On Monday, the 37-year-old filed a petition in the Shelby County, Tennessee, probate court, seeking the dissolution of the conservatorship. The conservatorship was a legal arrangement allowing the Tuohys to oversee his financial and personal matters.

Oher has also requested an accounting of his assets, owed payments plus interest, attorney fees, punitive damages, and sanctions for violating the conservatorship terms. He encountered the Tuohy family during high school and later spent eight years as an NFL offensive tackle.

During his senior year at Briarcrest Christian School in the Memphis area, Oher attracted attention for his athletic prowess, participating in prestigious football and basketball games.
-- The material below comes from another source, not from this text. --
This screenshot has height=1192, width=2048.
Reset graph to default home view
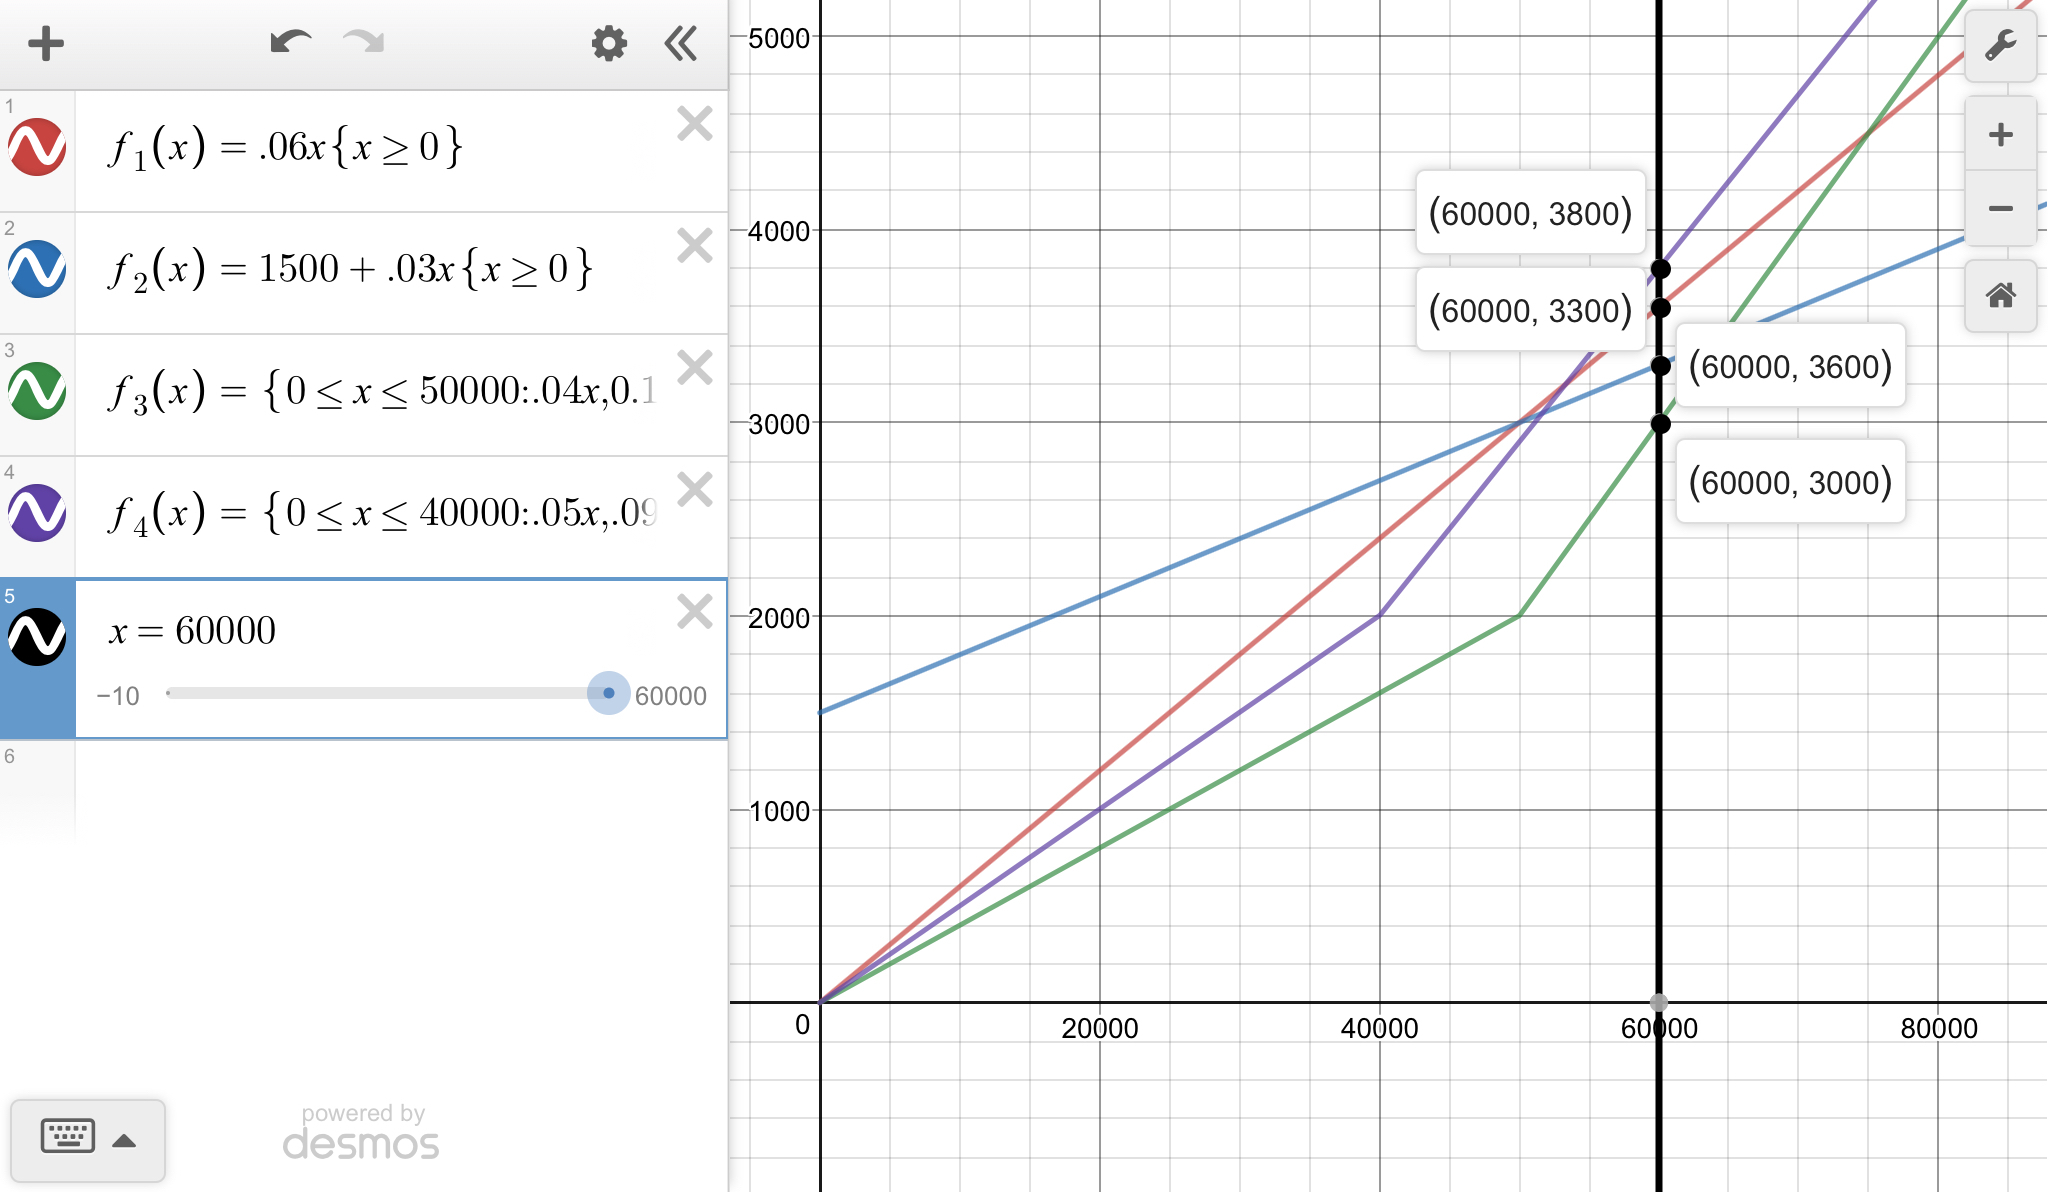pyautogui.click(x=2000, y=295)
Despite being a ward of the state, he occasionally stayed at his classmates’ homes. In the summer of his junior year, Oher started living intermittently with Sean and Leigh Anne Tuohy and their children. Eventually, he moved in with them, having been encouraged to consider them as his “mom” and “dad.”

Oher claimed that the Tuohys promised to adopt him and that the conservatorship document presented to him was virtually an adoption agreement. However, he recently learned that he had no legal familial relationship with the Tuohys.

The Tuohys negotiated a movie adaptation of Michael Lewis’ book, “The Blind Side: Evolution of the Game,” which recounted Oher’s life. The film adaptation, “The Blind Side,” was a box office success, grossing over $300 million worldwide. Oher alleges that while the Tuohys reaped substantial earnings, he received nothing.

The petition also asserts that Oher’s name was signed on a 2007 document granting 20th Century Fox exclusive rights to use his name, likeness, and personal experiences for the book and film-related purposes. Oher contends that he never signed the document and, if it was forged, the Tuohys should relinquish the profits and pay punitive damages.

He additionally accuses the Tuohys of violating contract terms by not providing annual accounts of his assets and calls for sanctions.

While a 2004 filing suggested Oher wanted the Tuohys to serve as his legal guardians until at least age 25, his recent petition argues that the conservatorship is unnecessary, as he is capable of managing his own affairs.